Venezia, 6 maggio 2021

 

“La criminalità organizzata è sempre più strutturata in Veneto ma al tempo stesso sempre meno visibile e questo rappresenta il vero pericolo. Non ha bisogno di gesti eclatanti per mangiarsi fette rilevanti della nostra economia e con i soldi del Recovery Fund in arrivo ci sarà bisogno di rafforzare le azioni di contrasto e renderle più efficaci.

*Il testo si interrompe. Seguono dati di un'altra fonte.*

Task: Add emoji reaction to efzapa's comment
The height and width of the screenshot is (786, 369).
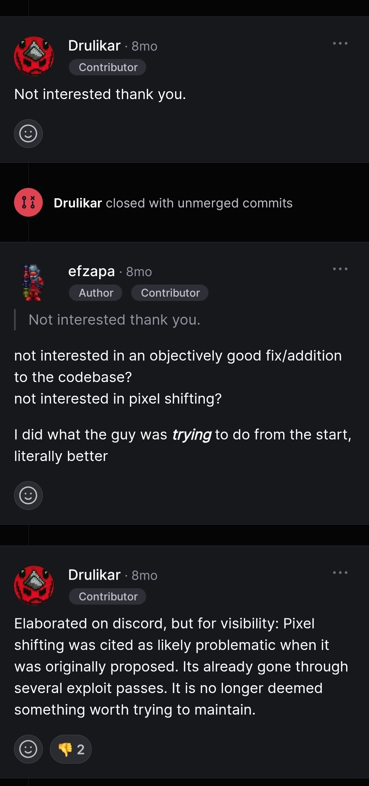Action: [x=28, y=496]
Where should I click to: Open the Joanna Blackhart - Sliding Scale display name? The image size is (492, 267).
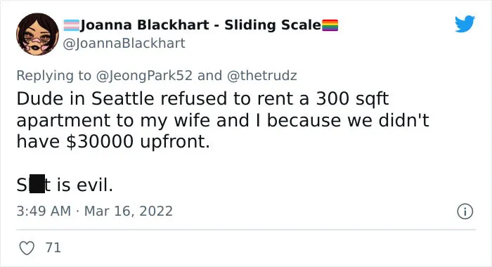pyautogui.click(x=201, y=25)
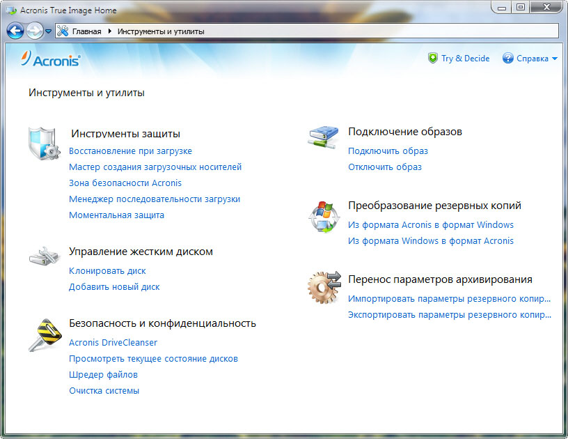
Task: Click the gear transfer settings icon
Action: (x=323, y=286)
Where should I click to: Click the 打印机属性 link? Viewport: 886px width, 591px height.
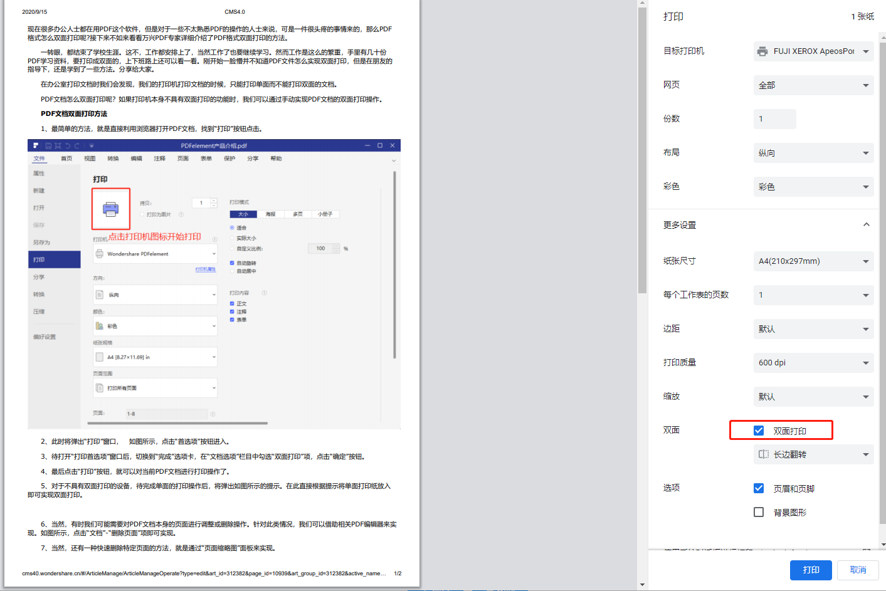coord(206,269)
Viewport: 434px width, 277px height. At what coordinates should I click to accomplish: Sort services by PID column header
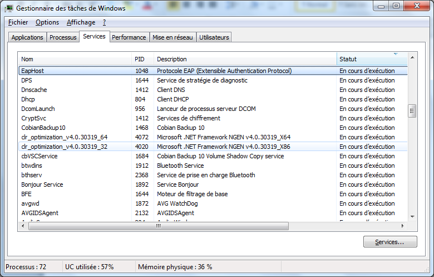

La relazione di martedì del professor Antonio Parbonetti dell’Università di Padova ha tracciato un quadro ben poco rassicurante: le mafie hanno affinato le strategie di infiltrazione e sono pienamente radicate”. Andrea Zanoni, presidente della Quarta commissione che ha tra le proprie competenze la promozione della legalità, torna sull’audizione di due giorni fa, con al centro la presenza della criminalità organizzata e mafiosa in Veneto, sotto l’aspetto economico, giuridico e sociale.

 

“I numeri sono impressionanti: analizzando 21 operazioni di polizia giudiziaria, sono 386 le aziende criminali operanti in Veneto e riconducibili in primis alla ndrangheta, 226 e quindi alla camorra. Ben 215 si trovano in provincia di Venezia, seguita da Treviso con 65, Padova a quota 57 e Verona con 26 con un giro di affari di due miliardi. Sono attive soprattutto nel settore edile (34,8%), commerciale (13,6%) e immobiliare (12,7%), in percentuale superiore alle altre regioni italiane così come per quanto riguarda il manifatturiero e le aziende operanti nel settore ‘servizio acqua e rifiuti’, un dato particolarmente inquietante. Il giro di affari è di 1,5 miliardi e dalla relazione emerge come il Veneto, insieme a Lombardia ed Emilia-Romagna contribuisca a generare la maggior parte, oltre il 60%, del fatturato, con circa il 43% degli investimenti”.

 

“Oltre ai numeri, a preoccupare enormemente è la strutturazione su doppio binario, con attività illecite e lecite, di copertura, che rendono le aziende criminali più difficili da intercettare. E l’arrivo delle risorse collegate al Recovery Fund rappresenta un’occasione imperdibile per incrementare il giro di affari. Per questo crediamo sia indispensabile che tutte le istituzioni alzino le antenne e vigilino con maggiore incisività: se non combattiamo la mafia seriamente ci troveremo con un mostro in casa sempre più forte. Mostro favorito dalla situazione economica conseguente al Covid: il calo dei ricavi, l’impossibilità di ridurre almeno una parte dei costi fissi e i problemi di liquidità rende un numero crescente di imprese particolarmente vulnerabili”.